■ **Your instructions**:
Using the pandas DataFrame thread below, explain why appending `[None] * 2` adds a column named 0.

First, I declare an empty DataFrame.
df = DataFrame(columns=['col1', 'col2'])
Then, I append a row of missing values.
df = df.append([None] * 2, ignore_index=True)
Finally, I can insert values into this DataFrame one cell at a time. (Why I have to do this one cell at a time is a long story.)
df['col1'][0] = 3.28
This approach works perfectly fine, with the exception that the append statement inserts an additional column to my DataFrame. At the end of the process the output I see when I type df looks like this (with 100 rows of data).
<class 'pandas.core.frame.DataFrame'>
Data columns (total 2 columns):
0 0 non-null values
col1 100 non-null values
col2 100 non-null values
df.head() looks like this.
0 col1 col2
0 None 3.28 1
1 None 1 0
2 None 1 0
3 None 1 0
4 None 1 1
Any thoughts on what is causing this 0 column to appear in my DataFrame?
The append is trying to append a column to your dataframe. The column it is trying to append is not named and has two None/Nan elements in it which pandas will name (by default) as column named 0.
In order to do this successfully, the column names coming into the append for the data frame must be consistent with the current data frame column names or else new columns will be created (by default)
#you need to explicitly name the columns of the incoming parameter in the append statement
df = DataFrame(columns=['col1', 'col2'])
print df.append(Series([None]*2, index=['col1','col2']), ignore_index=True)
#as an aside
df = DataFrame(np.random.randn(8, 4), columns=['A','B','C','D'])
dfRowImproper = [1,2,3,4]
#dfRowProper = DataFrame(arange(4)+1,columns=['A','B','C','D']) #will not work!!! because arange returns a vector, whereas DataFrame expect a matrix/array#
dfRowProper = DataFrame([arange(4)+1],columns=['A','B','C','D']) #will work
print df.append(dfRowImproper) #will make the 0 named column with 4 additional rows defined on this column
print df.append(dfRowProper) #will work as you would like as the column names are consistent
print df.append(DataFrame(np.random.randn(1,4))) #will define four additional columns to the df with 4 additional rows
print df.append(Series(dfRow,index=['A','B','C','D']), ignore_index=True) #works as you want
You could use a Series for row insertion:
df = pd.DataFrame(columns=['col1', 'col2'])
df = df.append(pd.Series([None]*2), ignore_index=True)
df["col1"][0] = 3.28
df looks like:
col1 col2
0 3.28 NaN

■ **Supplied data**:
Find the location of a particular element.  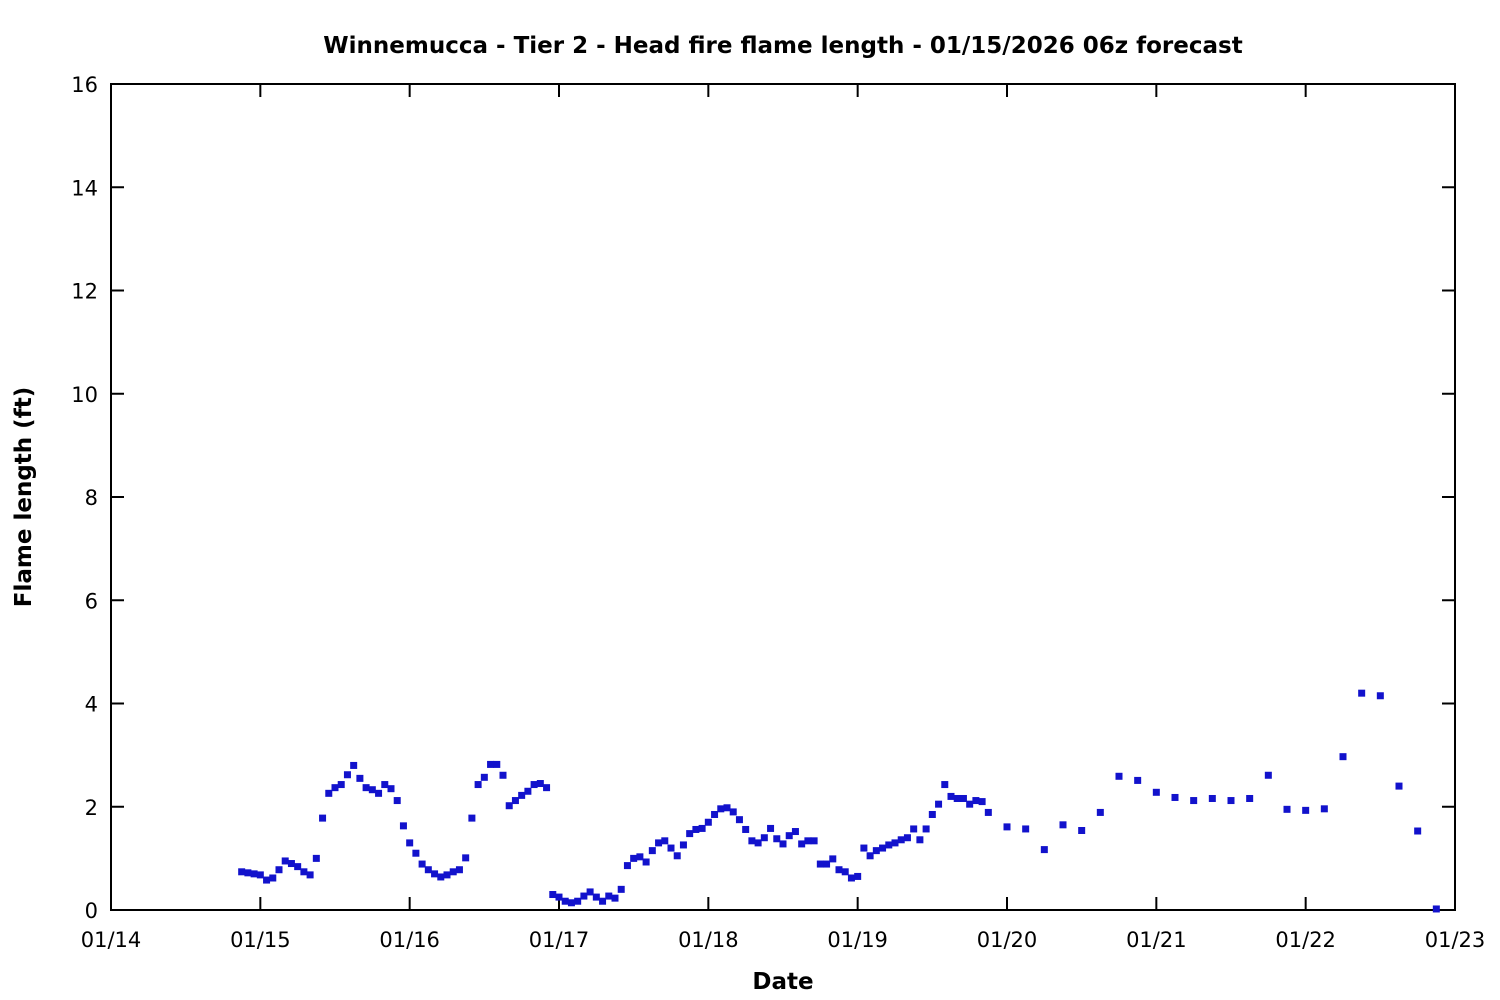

■ **Solution**:
The append treats the list as an unnamed column holding two None/NaN values, and pandas names that column 0 by default. Because the incoming column names don't match the DataFrame's existing column names ('col1' and 'col2'), pandas creates a new column instead of filling the existing ones.